= Problem details =
When the line with "Instruction: Expand the green Export dropdown" comes up, set it down and every later line to the end of the data, exactly and without pictures.

= Data section =
= Beginning of Section =
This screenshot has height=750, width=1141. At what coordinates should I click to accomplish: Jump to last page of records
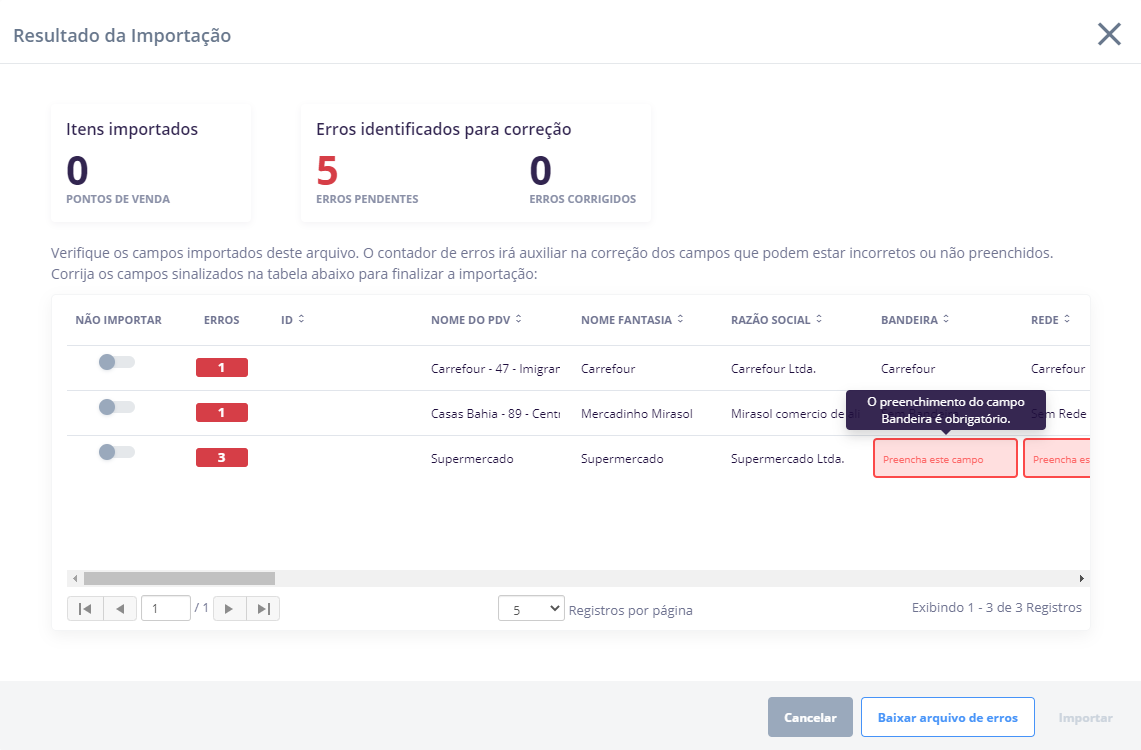tap(263, 608)
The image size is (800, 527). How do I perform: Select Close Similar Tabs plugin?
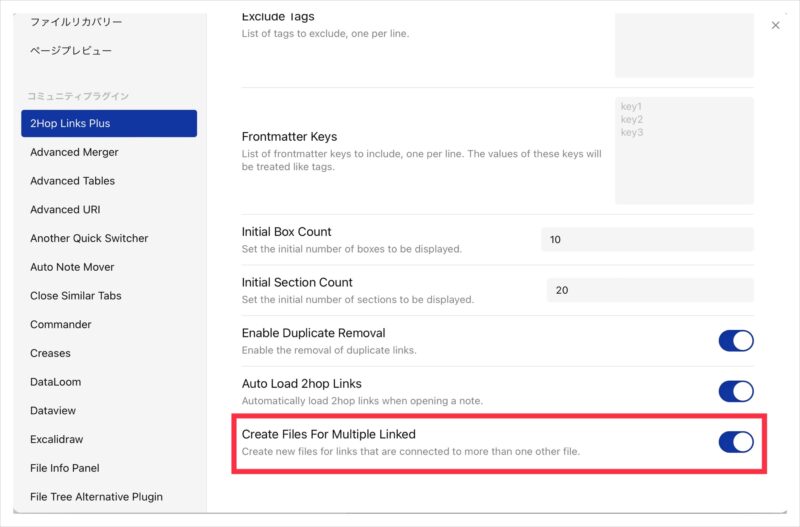click(x=74, y=296)
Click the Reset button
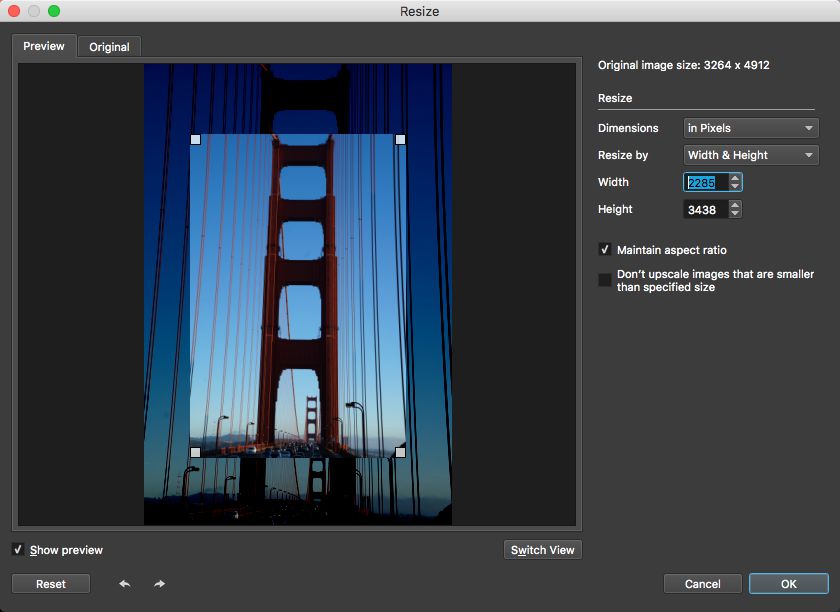The width and height of the screenshot is (840, 612). click(51, 584)
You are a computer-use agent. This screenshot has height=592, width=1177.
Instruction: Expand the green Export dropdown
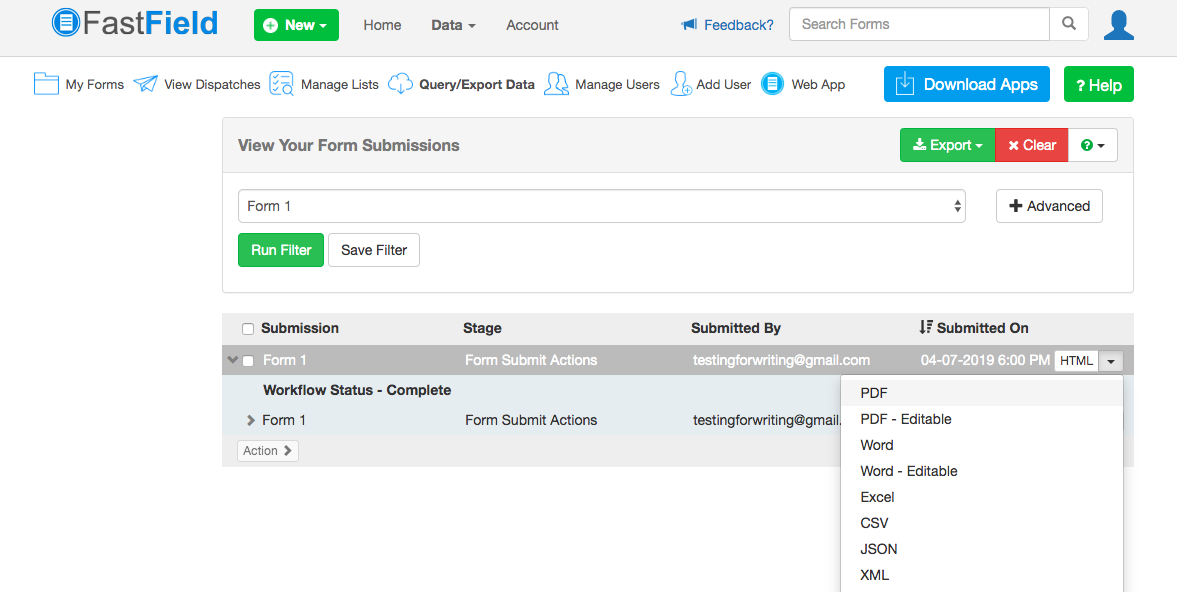click(947, 145)
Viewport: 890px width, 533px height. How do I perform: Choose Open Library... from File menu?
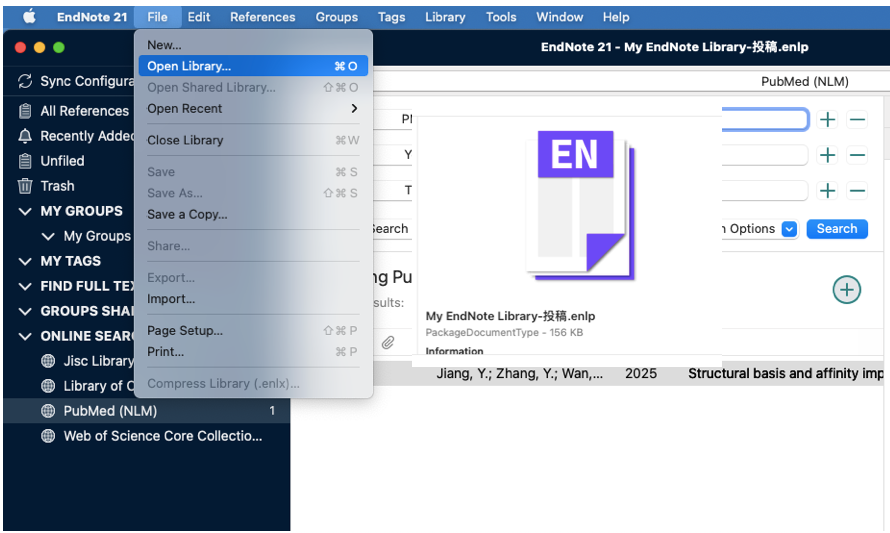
= End of Section =
= Solution =
Instruction: Expand the green Export dropdown
click(947, 145)
Viewport: 890px width, 533px height. How do I perform: Choose Open Library... from File menu?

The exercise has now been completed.